Suppose you are passionate about the problem of AGI alignment. You want to research solutions to the problem, and you state it more or less like this:
We are on track for an AI catastrophe, most likely within the next few decades. We do not know how (or even if) we can prevent it. We need to do continued research right now, and closely follow new developments in industry. If there are enough of us dedicated to the problem, perhaps we can find a solution in time. Otherwise, the companies developing AI won't do it because they only care about short-term business goals, and won't take the threat seriously until it's too late. Come with us if you want to live.
This is a tough sell. From the point of view of any organization granting research funds, it is expected to hear: a) this problem is extremely important and b) our research is the most promising way to solve it. I believe that making the case for a) is easier than for b). Why? Because the notable AI advancements from the past few years came from companies like Facebook and Google. If you are not inside those companies, your job as a researcher is to react to whatever they decide to share with the rest of the world.
If I were completely convinced that this is the most pressing problem that exists, I would want to be as close as possible to the source of new developments so I could influence them directly. It would be a tough job, because I would have to walk a fine line. I could not get myself fired by opposing the deployment of every new mechanism, but perhaps I could spend a significant portion of my time playing devil's advocate. As someone involved in deploying production systems, I could insist in adding circuit breakers and other safety mechanisms. In addition I would be involved in the hiring process, so I could try to get like-minded people to join the team. Perhaps we might manage to nudge the company culture away from "move fast and break things (irreversibly)."
If you cannot beat them, join them and promote change from within.
This seems pretty implausible to me when compared to "work at a lab with an explicit safety team or focus" (e.g. DeepMind, OpenAI, Anthropic, Redwood, Conjecture). Researchers generally also don't get formal power in companies of Google or Facebook scale, nor any real ability to shift the culture.
I'm surprised that "is joining Facebook or Google the best way to work on alignment" seems likely enough to even be worth asking, when you could just work on the problem directly in so many other places, including some with better R&D track records.
I work at Anthropic, but my opinions are my own ↩︎
You don't really have to be that sneaky. People are usually happy to hear the case for AI safety if you put it in palatable terms.
Not that this will instantly enable them to pick the right technical issues to worry about, or make them willing to make sacrifices that affect their own personal comfort.
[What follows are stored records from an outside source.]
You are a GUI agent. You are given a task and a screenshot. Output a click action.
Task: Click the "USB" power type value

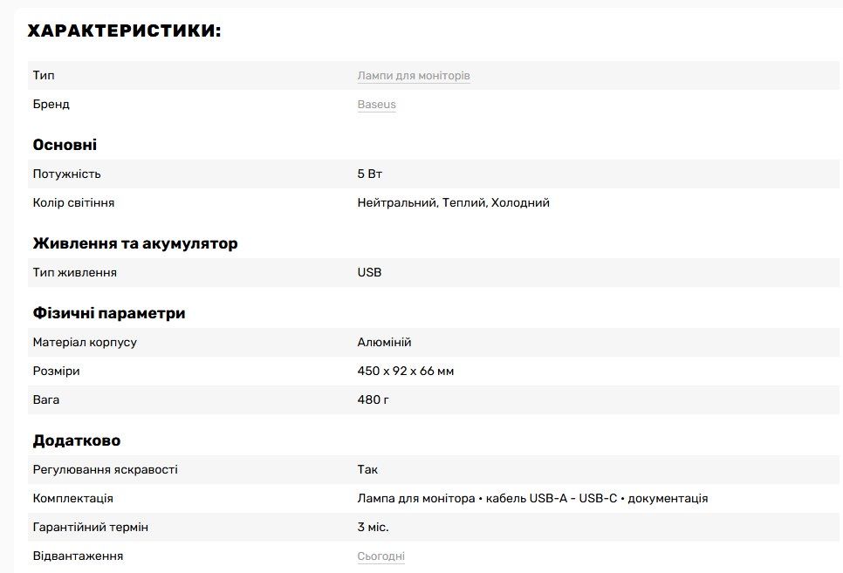point(369,272)
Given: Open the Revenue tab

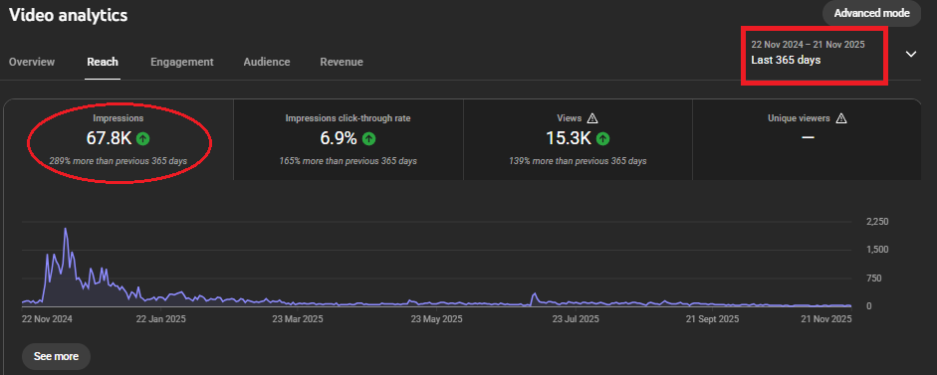Looking at the screenshot, I should tap(342, 62).
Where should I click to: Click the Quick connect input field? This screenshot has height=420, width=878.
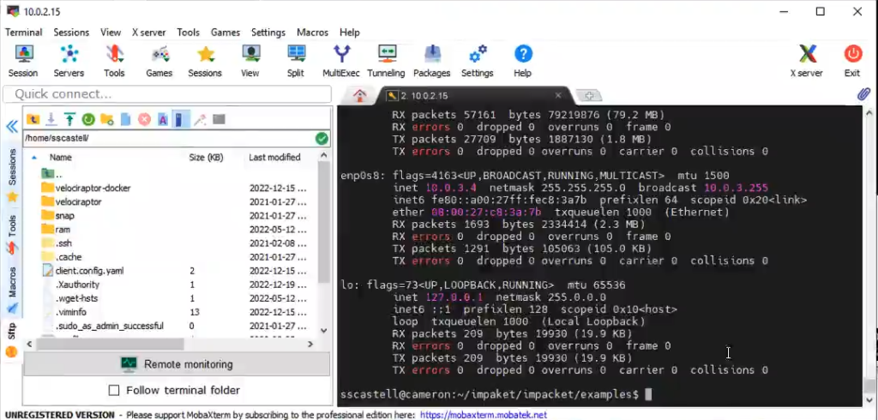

But I bet that AI safety initiatives within companies and universities are mostly formed by by going to someone in control of resources, making a reasonable-if-normie case for building AIs that do good things and not bad things, and then getting money or time allocated to you in a way that looks good for the person doing the allocating.
This is not the level of influence needed to start a Manhattan Project for value-aligned AI, so if that turns out to be necessary we're probably S.O.L., but it seems like a lot more influence than you can exert while being sneaky.
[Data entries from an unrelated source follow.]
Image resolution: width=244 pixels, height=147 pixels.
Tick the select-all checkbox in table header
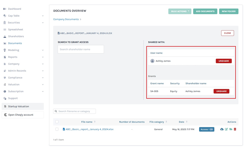point(57,122)
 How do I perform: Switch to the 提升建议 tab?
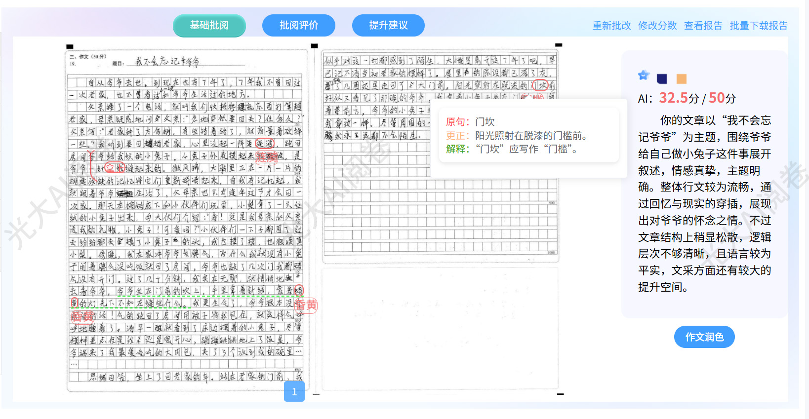(388, 26)
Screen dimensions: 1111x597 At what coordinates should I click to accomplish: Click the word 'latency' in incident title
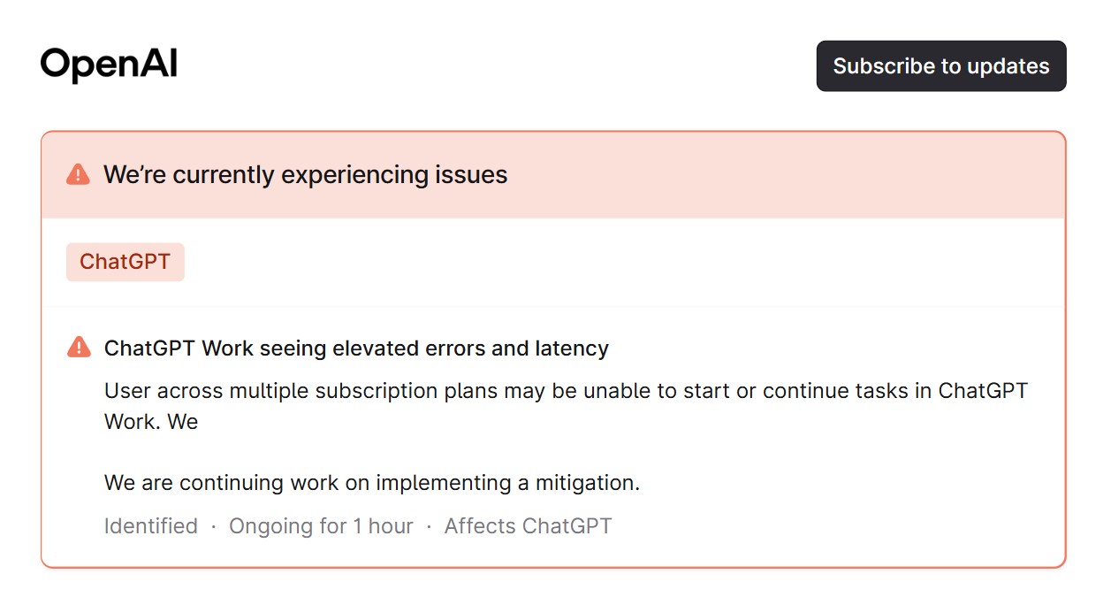(571, 348)
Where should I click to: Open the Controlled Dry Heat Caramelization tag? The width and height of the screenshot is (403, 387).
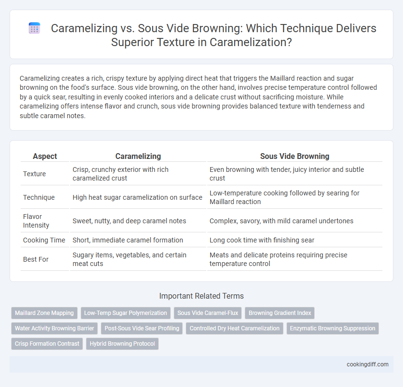235,328
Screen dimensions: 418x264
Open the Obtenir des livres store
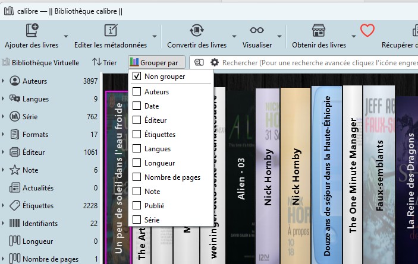tap(319, 31)
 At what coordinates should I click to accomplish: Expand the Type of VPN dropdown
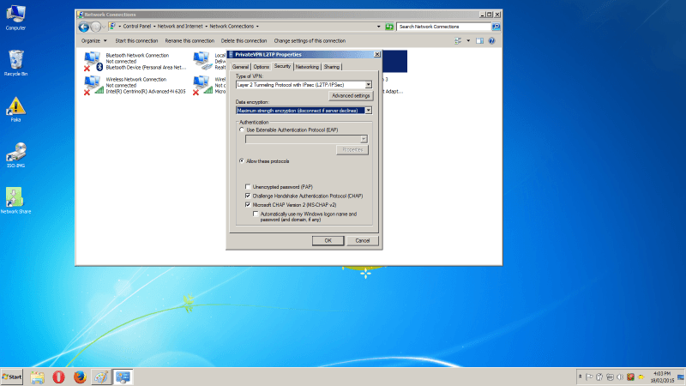pos(368,84)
potentially relevant: https://alphabetworkersunion.org/
my view is that approaches within google, such as AWU, are useful brakes on the terribleness but not likely to have enough impact to offset how fast google is getting ahead in capabilities. I'd personally suggest that even starting your own capabilities lab is more useful for safety than joining google - capabilities mixed with safety is what eg anthropic are doing (according to me. maybe anthropic doesn't see their work as advancing capability).